• **TEXT TO READ**
Goodm0urning's blog

I reached a new milestone: my first comment (that I know of) from a professional comics author.

I just finished reading all three parts of your summary. Good write-up. Sounds pretty interesting. I’ve got Mouse Guard in hardback and I really liked it. The storytelling is definitely fundamentally sound. I don’t know if you’d love the comic, but I think you would appreciate it for what it is.

Seems like the event covered quite a bit of ground. I feel like commenting on something, but I am overwhelmed by the variety of possible topics.

Is Gary Scott Beatty the same person as “Scott Beatty,” who often writes superhero comics at DC? In your blog you credited him for the DC Comics encyclopedia books, but I didn’t see anything about that on his website.

• **JOB A**
Can you reproduce the blog post between "Is Gary Scott" and "on his website.", inclusive, but edited so that "encyclopedia" reads "reference"?

• **EXTRACTED RECORDS**
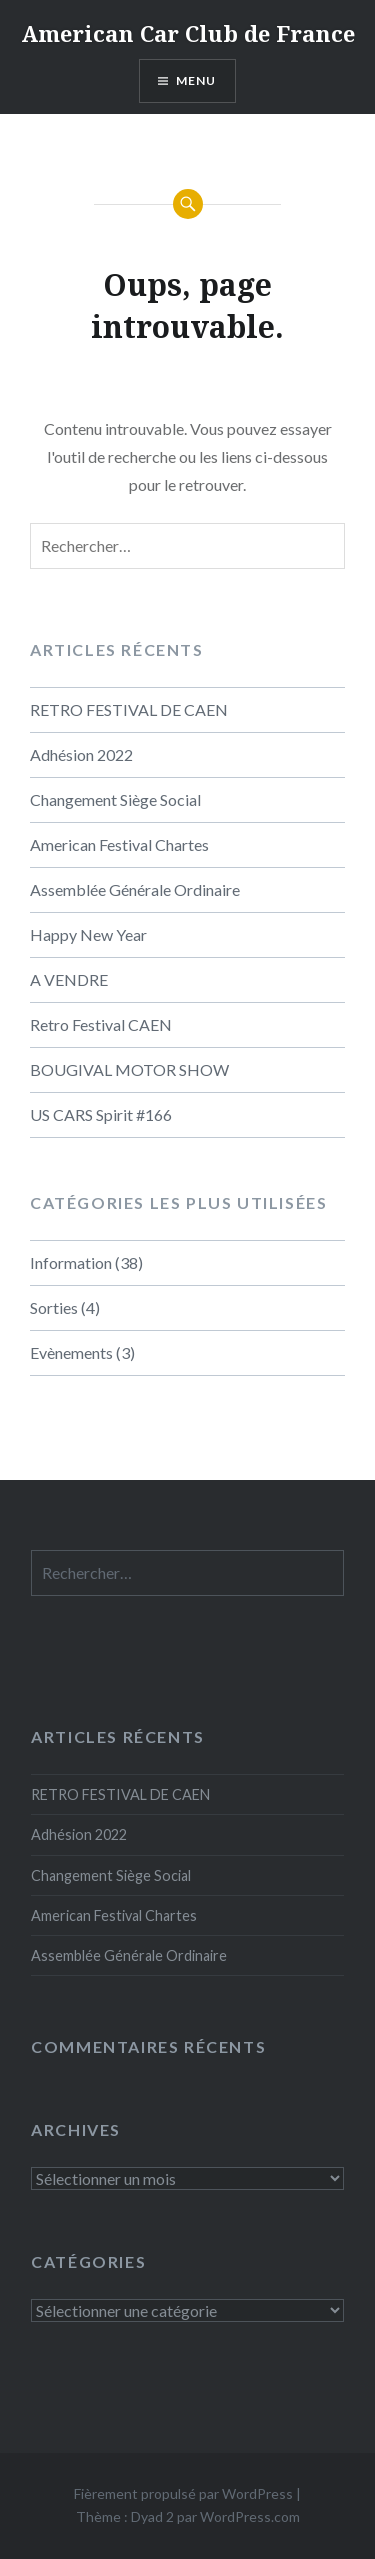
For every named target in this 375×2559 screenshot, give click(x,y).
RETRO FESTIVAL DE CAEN (129, 709)
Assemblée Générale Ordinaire (135, 889)
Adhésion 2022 (81, 754)
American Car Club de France (188, 33)
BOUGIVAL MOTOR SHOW (129, 1069)
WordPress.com (250, 2516)
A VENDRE (69, 979)
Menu (196, 80)
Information (71, 1262)
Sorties (54, 1307)
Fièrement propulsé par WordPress (183, 2493)
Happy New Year (88, 934)
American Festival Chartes (119, 844)
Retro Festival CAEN (101, 1024)
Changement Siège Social (115, 799)
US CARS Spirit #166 (101, 1114)
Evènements (71, 1352)
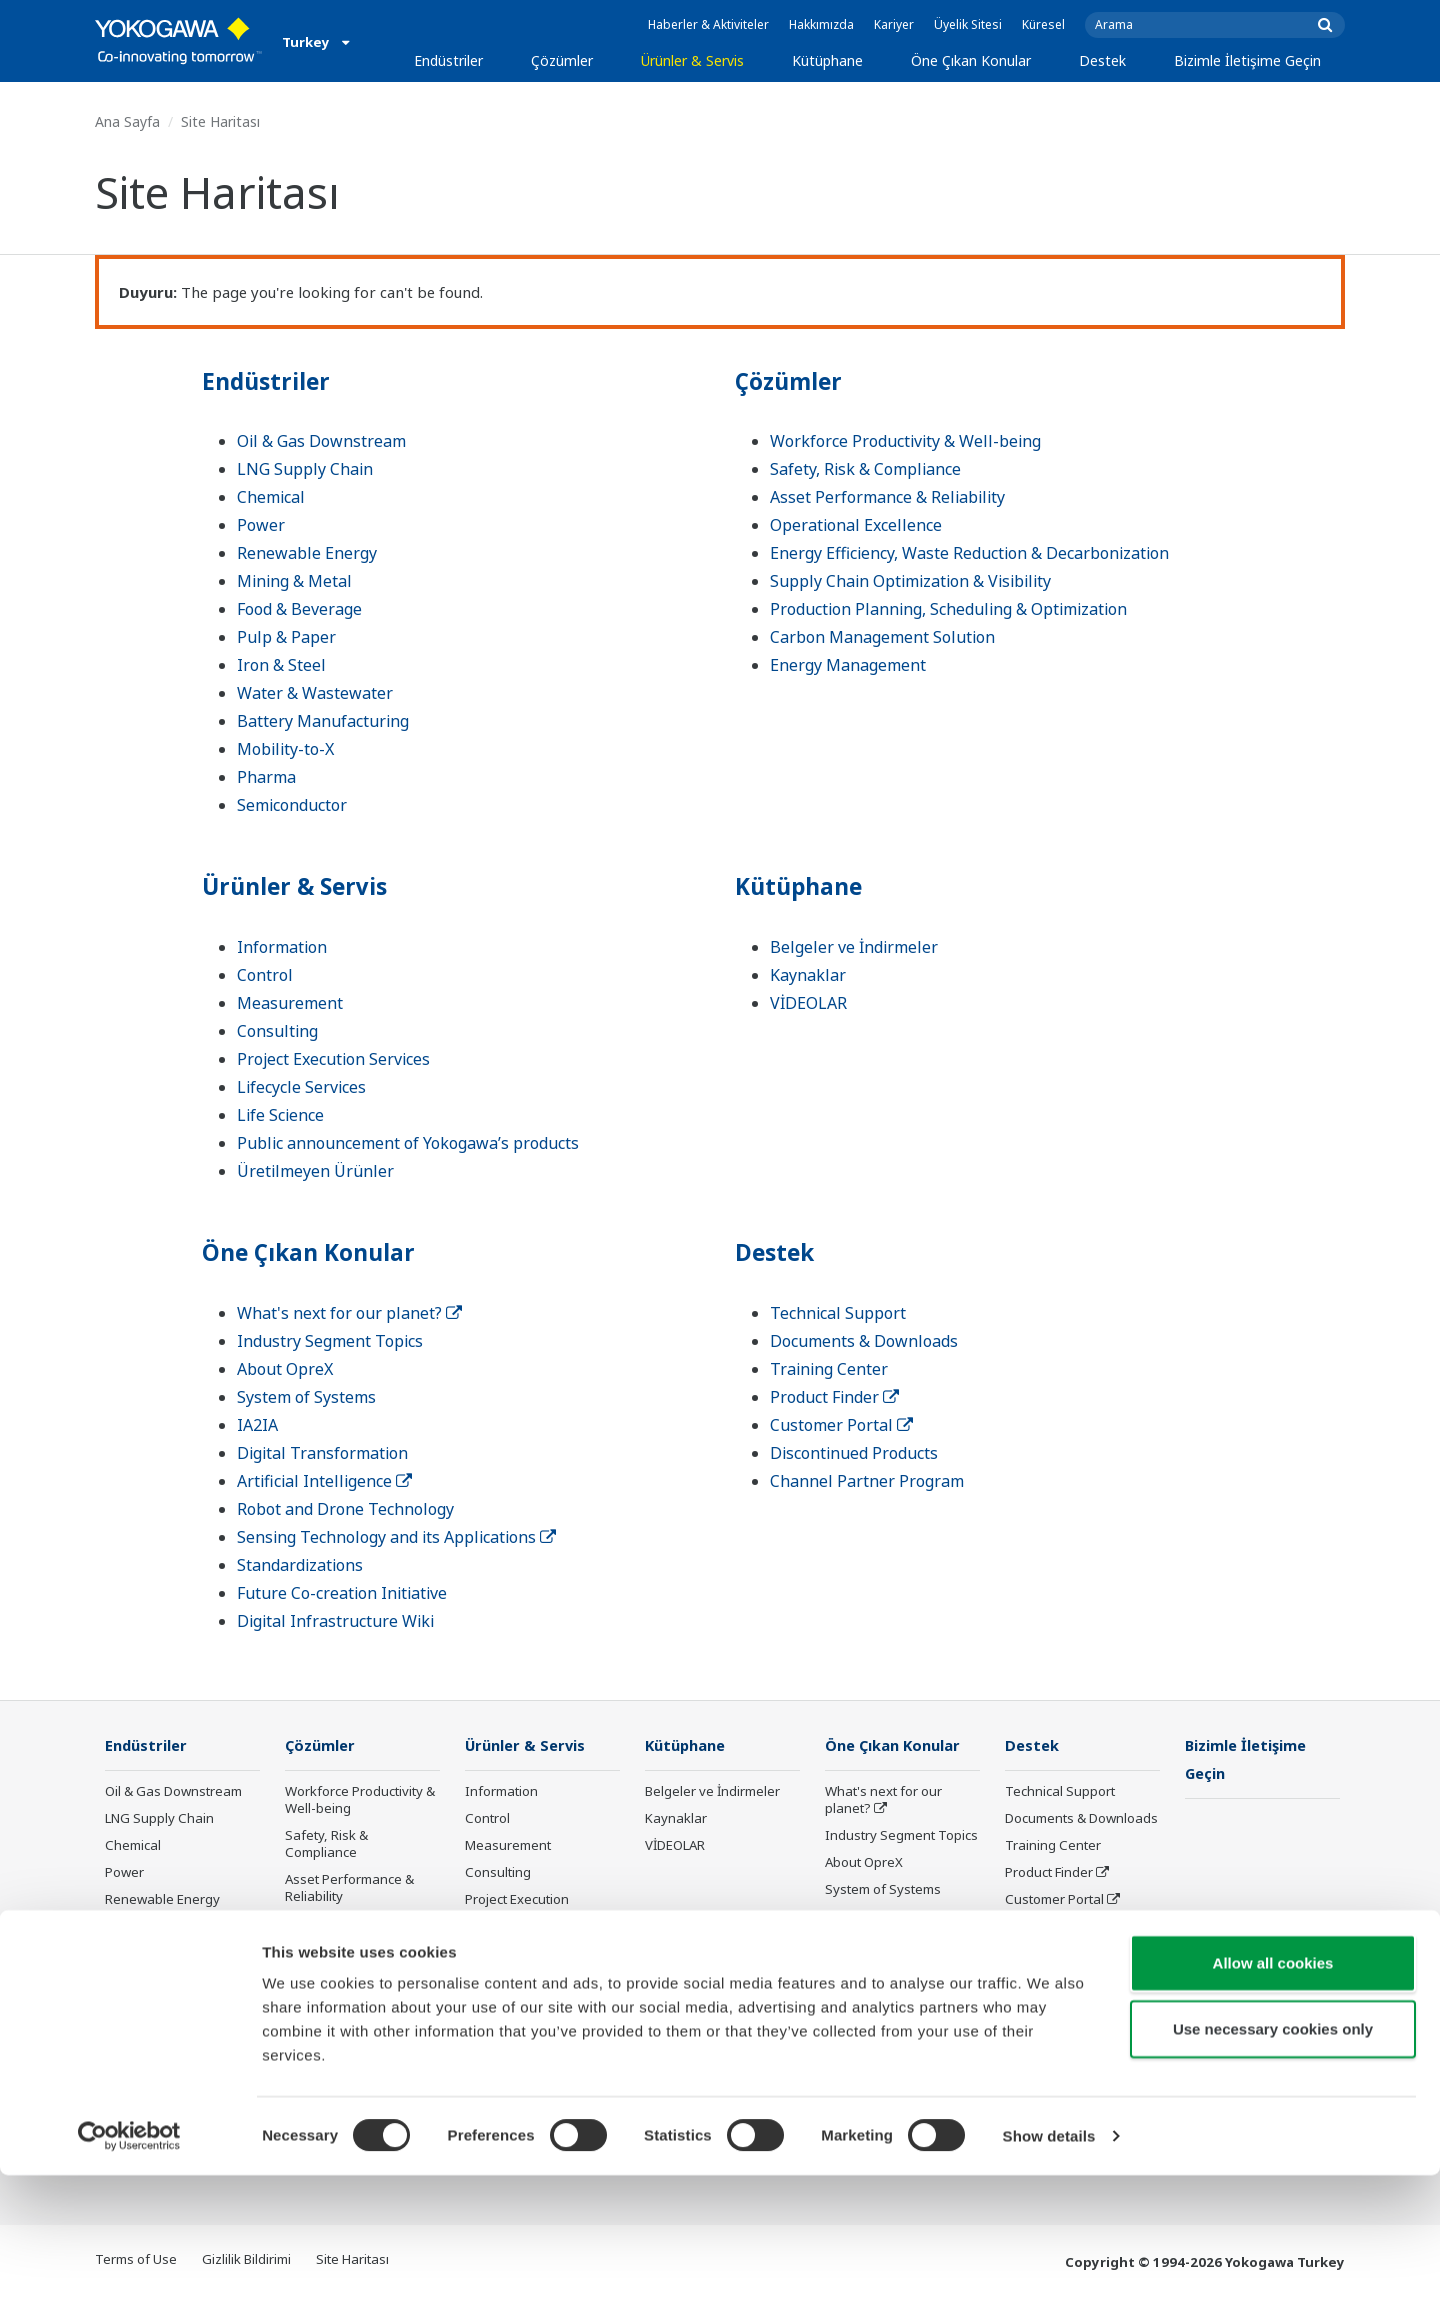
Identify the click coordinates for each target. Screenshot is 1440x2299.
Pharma (266, 777)
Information (282, 947)
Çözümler (562, 60)
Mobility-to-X (285, 749)
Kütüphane (827, 60)
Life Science (280, 1115)
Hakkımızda (821, 24)
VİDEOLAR (808, 1003)
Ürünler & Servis (692, 60)
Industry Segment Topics (330, 1341)
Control (265, 975)
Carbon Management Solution (882, 637)
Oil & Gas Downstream (321, 441)
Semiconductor (292, 805)
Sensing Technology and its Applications (396, 1537)
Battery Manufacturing (323, 721)
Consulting (277, 1031)
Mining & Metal (294, 581)
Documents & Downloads (864, 1341)
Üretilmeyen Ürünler (315, 1171)
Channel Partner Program (867, 1481)
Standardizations (300, 1565)
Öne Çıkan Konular (971, 60)
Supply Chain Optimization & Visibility (910, 581)
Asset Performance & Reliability (887, 497)
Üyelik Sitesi (968, 24)
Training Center (829, 1369)
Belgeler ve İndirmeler (854, 947)
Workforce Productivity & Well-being (905, 441)
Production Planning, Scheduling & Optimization (948, 609)
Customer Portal (841, 1425)
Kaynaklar (808, 975)
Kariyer (894, 24)
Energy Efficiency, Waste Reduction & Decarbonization (969, 553)
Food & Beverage (299, 609)
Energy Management (848, 665)
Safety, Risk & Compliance (865, 469)
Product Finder (834, 1397)
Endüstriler (448, 60)
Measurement (290, 1003)
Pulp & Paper (286, 637)
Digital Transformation (322, 1453)
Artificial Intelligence (324, 1481)
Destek (1102, 60)
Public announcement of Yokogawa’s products (408, 1143)
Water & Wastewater (315, 693)
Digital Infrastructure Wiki (335, 1621)
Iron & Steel (281, 665)
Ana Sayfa (127, 121)
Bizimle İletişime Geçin (1247, 60)
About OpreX (285, 1369)
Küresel (1043, 24)
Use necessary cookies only (1273, 2152)
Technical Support (838, 1313)
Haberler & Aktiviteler (708, 24)
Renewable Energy (307, 553)
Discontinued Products (854, 1453)
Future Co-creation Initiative (342, 1593)
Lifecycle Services (301, 1087)
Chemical (271, 497)
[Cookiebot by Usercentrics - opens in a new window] (129, 2260)
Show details (1049, 2259)
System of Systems (306, 1397)
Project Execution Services (333, 1059)
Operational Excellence (856, 525)
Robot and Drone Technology (345, 1509)
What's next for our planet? (349, 1313)
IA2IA (257, 1425)
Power (261, 525)
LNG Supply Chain (305, 469)
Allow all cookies (1273, 2086)
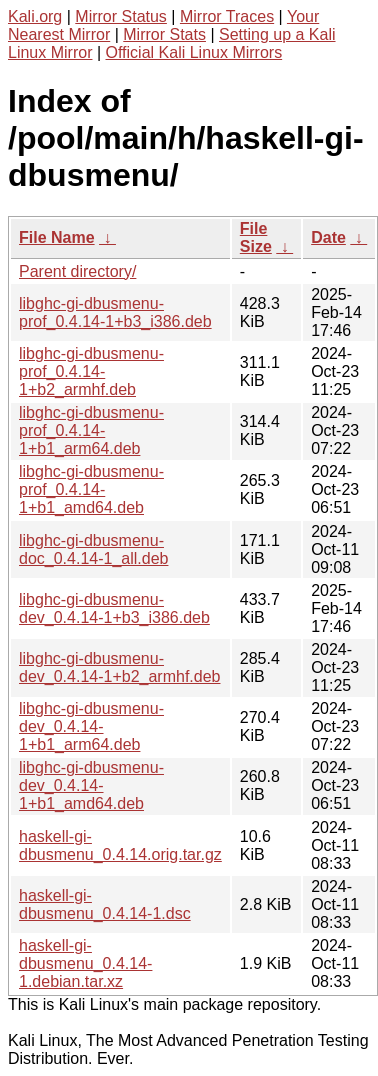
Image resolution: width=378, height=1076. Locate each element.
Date (328, 237)
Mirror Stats (164, 34)
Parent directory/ (77, 271)
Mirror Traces (227, 16)
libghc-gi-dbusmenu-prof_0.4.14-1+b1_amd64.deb (91, 489)
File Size (256, 237)
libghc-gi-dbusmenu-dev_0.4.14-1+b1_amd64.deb (91, 785)
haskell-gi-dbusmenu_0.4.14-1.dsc (105, 904)
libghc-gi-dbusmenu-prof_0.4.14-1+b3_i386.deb (115, 312)
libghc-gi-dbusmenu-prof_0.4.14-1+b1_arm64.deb (91, 430)
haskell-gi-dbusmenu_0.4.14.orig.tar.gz (120, 845)
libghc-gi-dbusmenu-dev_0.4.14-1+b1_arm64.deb (91, 726)
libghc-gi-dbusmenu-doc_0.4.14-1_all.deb (93, 549)
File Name (57, 237)
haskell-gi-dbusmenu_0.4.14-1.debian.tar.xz (85, 963)
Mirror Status (121, 16)
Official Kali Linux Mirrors (194, 52)
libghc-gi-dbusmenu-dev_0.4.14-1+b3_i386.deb (114, 608)
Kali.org (35, 16)
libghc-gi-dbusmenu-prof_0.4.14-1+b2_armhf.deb (91, 371)
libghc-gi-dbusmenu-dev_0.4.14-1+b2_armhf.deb (119, 667)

• **JOB B**
Which lines of the records contain the string "Management", with case counting? Collect and copy each such line.

• **COMPLETE OUTPUT A**
Is Gary Scott Beatty the same person as “Scott Beatty,” who often writes superhero comics at DC? In your blog you credited him for the DC Comics reference books, but I didn’t see anything about that on his website.

• **COMPLETE OUTPUT B**
Carbon Management Solution (882, 637)
Energy Management (848, 665)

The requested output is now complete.